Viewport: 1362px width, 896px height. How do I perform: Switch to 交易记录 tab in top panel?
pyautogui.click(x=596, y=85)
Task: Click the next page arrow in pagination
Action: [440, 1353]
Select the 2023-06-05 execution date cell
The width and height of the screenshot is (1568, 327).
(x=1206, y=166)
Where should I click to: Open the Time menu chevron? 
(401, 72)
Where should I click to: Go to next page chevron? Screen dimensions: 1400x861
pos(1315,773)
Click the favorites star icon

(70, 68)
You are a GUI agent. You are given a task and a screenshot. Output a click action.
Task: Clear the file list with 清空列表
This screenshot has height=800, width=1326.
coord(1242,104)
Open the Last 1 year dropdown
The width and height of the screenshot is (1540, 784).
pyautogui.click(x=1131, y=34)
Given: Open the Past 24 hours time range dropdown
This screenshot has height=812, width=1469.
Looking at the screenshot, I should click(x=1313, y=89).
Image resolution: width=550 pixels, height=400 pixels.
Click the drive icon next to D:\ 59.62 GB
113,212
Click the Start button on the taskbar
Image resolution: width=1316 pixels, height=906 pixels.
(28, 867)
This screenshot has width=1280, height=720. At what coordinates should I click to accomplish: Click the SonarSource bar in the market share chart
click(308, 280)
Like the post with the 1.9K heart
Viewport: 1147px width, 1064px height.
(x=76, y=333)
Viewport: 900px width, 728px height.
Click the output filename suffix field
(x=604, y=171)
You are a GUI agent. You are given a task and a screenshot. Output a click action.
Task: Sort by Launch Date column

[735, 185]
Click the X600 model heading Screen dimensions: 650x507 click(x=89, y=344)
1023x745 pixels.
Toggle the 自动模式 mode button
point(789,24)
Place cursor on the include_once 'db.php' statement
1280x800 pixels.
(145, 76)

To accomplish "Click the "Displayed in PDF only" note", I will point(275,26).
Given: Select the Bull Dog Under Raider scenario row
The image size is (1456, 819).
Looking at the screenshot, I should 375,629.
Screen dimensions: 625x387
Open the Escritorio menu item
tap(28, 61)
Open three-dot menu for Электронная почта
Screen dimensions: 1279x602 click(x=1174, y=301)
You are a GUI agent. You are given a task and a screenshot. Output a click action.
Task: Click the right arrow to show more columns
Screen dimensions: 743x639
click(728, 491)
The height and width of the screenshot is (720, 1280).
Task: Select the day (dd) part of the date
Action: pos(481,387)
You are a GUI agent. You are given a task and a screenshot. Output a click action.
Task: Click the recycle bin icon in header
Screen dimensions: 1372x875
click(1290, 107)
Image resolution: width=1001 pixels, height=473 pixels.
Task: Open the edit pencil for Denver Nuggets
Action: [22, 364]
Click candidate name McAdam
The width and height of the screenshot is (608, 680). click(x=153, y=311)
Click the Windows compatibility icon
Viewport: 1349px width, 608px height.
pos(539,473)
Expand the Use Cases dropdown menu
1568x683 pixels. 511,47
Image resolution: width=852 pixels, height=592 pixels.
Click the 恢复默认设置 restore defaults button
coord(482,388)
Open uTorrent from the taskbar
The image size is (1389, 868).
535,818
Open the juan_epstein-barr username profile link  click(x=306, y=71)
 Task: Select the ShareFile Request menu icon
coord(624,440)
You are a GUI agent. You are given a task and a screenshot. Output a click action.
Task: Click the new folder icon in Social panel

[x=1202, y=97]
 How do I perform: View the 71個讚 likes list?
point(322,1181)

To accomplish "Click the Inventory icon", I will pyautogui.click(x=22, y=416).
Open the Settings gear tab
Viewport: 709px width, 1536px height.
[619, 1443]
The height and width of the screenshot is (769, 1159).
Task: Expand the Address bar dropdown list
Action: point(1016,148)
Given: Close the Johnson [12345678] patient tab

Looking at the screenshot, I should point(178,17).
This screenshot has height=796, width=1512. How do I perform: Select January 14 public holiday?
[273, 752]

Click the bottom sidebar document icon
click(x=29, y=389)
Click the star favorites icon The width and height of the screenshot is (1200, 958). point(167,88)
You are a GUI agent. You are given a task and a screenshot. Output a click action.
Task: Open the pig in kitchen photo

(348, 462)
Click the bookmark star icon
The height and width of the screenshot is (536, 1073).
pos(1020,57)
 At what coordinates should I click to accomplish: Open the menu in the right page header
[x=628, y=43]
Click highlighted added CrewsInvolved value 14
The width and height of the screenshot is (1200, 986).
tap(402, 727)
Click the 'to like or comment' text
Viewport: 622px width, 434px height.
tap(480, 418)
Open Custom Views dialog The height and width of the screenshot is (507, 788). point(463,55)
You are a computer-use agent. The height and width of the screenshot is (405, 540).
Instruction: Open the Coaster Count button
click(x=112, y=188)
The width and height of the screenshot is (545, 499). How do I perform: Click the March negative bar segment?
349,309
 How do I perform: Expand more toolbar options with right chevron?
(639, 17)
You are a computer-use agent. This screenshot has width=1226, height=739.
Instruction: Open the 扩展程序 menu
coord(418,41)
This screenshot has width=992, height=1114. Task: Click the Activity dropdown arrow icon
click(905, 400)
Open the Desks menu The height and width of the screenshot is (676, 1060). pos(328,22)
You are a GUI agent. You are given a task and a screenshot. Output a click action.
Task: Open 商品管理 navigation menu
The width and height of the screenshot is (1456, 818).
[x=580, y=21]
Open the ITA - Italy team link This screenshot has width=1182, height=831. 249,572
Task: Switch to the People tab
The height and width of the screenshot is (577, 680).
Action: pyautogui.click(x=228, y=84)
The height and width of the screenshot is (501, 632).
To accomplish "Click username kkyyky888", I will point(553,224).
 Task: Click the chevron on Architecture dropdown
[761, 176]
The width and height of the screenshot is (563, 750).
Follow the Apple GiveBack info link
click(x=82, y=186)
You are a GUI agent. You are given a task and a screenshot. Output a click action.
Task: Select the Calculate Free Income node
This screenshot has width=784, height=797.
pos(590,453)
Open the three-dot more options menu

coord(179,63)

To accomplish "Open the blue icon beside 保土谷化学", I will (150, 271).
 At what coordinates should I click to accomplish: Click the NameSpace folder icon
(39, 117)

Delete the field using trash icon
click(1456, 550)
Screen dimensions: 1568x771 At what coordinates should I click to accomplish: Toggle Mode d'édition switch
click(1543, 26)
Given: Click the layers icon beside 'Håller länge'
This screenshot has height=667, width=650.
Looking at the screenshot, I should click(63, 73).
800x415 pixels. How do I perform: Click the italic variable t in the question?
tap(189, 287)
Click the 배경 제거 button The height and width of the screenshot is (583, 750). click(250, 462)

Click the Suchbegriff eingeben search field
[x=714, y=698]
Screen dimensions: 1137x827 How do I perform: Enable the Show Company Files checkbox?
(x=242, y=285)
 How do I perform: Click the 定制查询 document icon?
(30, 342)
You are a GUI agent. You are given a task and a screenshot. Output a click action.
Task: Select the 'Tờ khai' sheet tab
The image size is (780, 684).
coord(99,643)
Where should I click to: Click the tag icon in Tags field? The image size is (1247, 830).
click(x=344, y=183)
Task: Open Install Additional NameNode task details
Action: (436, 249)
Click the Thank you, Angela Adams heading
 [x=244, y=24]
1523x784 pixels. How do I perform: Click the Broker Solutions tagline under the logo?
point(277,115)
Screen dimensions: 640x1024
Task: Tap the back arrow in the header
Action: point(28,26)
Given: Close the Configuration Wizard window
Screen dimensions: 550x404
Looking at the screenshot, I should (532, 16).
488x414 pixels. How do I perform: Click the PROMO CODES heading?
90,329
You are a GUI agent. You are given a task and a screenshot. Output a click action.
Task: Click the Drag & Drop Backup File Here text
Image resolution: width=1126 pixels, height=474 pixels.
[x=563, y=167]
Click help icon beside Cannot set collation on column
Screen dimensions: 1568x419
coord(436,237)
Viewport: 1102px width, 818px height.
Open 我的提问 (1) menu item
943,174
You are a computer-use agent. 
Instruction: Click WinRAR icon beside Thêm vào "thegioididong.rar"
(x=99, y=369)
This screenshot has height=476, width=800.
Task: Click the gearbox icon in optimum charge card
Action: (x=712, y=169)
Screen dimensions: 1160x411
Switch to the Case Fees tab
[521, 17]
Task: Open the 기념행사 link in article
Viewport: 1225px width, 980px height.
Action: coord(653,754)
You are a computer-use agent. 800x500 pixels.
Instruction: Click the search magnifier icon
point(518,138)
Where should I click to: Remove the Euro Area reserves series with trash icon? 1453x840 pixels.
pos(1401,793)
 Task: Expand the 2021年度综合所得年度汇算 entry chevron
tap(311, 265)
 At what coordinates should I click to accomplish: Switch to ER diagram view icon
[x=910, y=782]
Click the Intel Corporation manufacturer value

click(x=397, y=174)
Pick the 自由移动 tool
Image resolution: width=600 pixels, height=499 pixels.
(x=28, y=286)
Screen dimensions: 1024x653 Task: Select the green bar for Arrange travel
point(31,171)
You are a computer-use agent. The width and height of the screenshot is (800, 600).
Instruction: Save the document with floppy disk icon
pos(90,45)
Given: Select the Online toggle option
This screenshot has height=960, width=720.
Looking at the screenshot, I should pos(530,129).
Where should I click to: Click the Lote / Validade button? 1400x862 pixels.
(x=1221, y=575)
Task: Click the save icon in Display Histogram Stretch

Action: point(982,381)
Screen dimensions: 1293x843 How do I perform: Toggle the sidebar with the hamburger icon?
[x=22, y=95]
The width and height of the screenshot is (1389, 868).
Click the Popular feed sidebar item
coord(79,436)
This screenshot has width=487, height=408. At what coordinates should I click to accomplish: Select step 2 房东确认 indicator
_ _ _ _ _ _ _
_YOUR INSTRUCTIONS_. In the listing above, find the line containing "How do I perform: Click the 定制查询" and the line containing "Task: Click the Drag", then retype both and every line between them exactly, with nothing else.

_TASK RESPONSE_.
 How do I perform: Click the 定制查询 document icon?
(30, 342)
You are a GUI agent. You are given a task and a screenshot. Output a click action.
Task: Select the 'Tờ khai' sheet tab
The image size is (780, 684).
coord(99,643)
Where should I click to: Click the tag icon in Tags field? The image size is (1247, 830).
click(x=344, y=183)
Task: Open Install Additional NameNode task details
Action: (436, 249)
Click the Thank you, Angela Adams heading
 [x=244, y=24]
1523x784 pixels. How do I perform: Click the Broker Solutions tagline under the logo?
point(277,115)
Screen dimensions: 640x1024
Task: Tap the back arrow in the header
Action: point(28,26)
Given: Close the Configuration Wizard window
Screen dimensions: 550x404
Looking at the screenshot, I should (532, 16).
488x414 pixels. How do I perform: Click the PROMO CODES heading?
90,329
You are a GUI agent. You are given a task and a screenshot. Output a click action.
Task: Click the Drag & Drop Backup File Here text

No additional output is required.